Kostja Ullmann in Joyn-Serie: Die Kofferraumflüsterer

Einsam in Hamburg: Kostja Ullmann chauffiert in einer neuen Serie mit Uber-Taxi und großem Herz um die Alster.

„Ich arbeite bis zur Erschöpfung. Sechs Tage in der Woche. Von abends sechs bis morgens sechs. Oft hänge ich noch zwei Stunden dran. Manchmal arbeite ich auch an sieben Tagen. Das ist ein verdammter Schlauch. Aber es hält mich auf Trab. Pro Woche verdiene ich zwischen 300 und 350. Wenn ich die Uhr abstelle, schaff ich noch mehr. Wenn es dunkel wird, taucht das Gesindel auf: Huren, Betrüger, Amateurnutten, Sodomiten, Trinen, Schwuchteln, Drogensüchtige, Fixer, kaputte Syphkranke.“ Sagt so Robert De Niro als Taxifahrer Travis Bickle im Kinofilm „Taxi Driver“. Martin Scorceses Meisterwerk aus den 1970ern ist vielleicht mal eine gute Referenz, um zu ermessen, wie es Kostja Ullmann als Hamburger Taxifahrer in der neuen Serie beim Streamingdienst „Joyn“ ergeht.

:: Zu bearbeitende Aufgaben ::
1 > In welcher Stadt ist Kostja Ullmann laut dem Text über seine neue Joyn-Serie als Taxifahrer unterwegs?
2 > Setze den Text über Kostja Ullmanns Joyn-Serie im Anschluss an seinen letzten Satz fort.

:: Bereitgestellte Daten ::

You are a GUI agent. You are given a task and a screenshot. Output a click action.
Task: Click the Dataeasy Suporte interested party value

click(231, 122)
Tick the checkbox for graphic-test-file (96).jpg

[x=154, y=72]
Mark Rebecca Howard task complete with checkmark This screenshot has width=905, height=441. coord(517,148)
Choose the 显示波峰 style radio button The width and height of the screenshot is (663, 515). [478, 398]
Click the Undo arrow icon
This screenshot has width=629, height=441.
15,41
* * *
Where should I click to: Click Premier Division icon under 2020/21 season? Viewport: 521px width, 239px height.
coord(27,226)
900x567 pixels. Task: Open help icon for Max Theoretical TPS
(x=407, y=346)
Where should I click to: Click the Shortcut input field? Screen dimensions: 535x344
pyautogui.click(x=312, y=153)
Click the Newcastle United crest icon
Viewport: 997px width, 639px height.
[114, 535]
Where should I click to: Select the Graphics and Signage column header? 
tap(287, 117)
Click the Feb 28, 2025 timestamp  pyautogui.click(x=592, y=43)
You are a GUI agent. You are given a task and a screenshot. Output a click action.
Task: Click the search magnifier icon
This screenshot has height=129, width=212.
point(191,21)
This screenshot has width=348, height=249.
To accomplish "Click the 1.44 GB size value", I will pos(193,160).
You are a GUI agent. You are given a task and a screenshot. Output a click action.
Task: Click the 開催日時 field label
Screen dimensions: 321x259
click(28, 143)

:: Die Antworten ::
1 > In Hamburg.

2 >
Doch was heißt schon: Taxifahrer? 2020 fährt man Uber, nutzt diesen Online-Vermittlungsdienste zur Personenbeförderung. In der sechsteiligen Serie „Aus dem Tagebuch eines Uber-Fahrers“ schlüpft Ullmann („Beat“) in die Hauptrolle des Fahrers, der mit verschiedensten Gästen zurechtkommen muss. Schon in Bickles New Yorker Taxi war klar: Taxi-Fahrer haben öfters Probleme mit sich selbst, Taxi-Fahrer dürften im Laufe ihres Berufslebens so manche skurrile Begegnung erleben.

Blitzableiter, Therapeut und Kumpel in einem

Gleiches gilt natürlich auch für Uber-Fahrer, und wer selbst mal Taxi gefahren ist, kennt die Typen wie den von Edin Hasanovic gespielten kleinkriminellen Fahrgast, für den der Chauffeur in zehn Minuten Transportzeit gleich mal Blitzableiter, Therapeut und Kumpel in einem ist, bevor der oder die nächste Irre einsteigt und am Handy über Orgasmen schwadroniert.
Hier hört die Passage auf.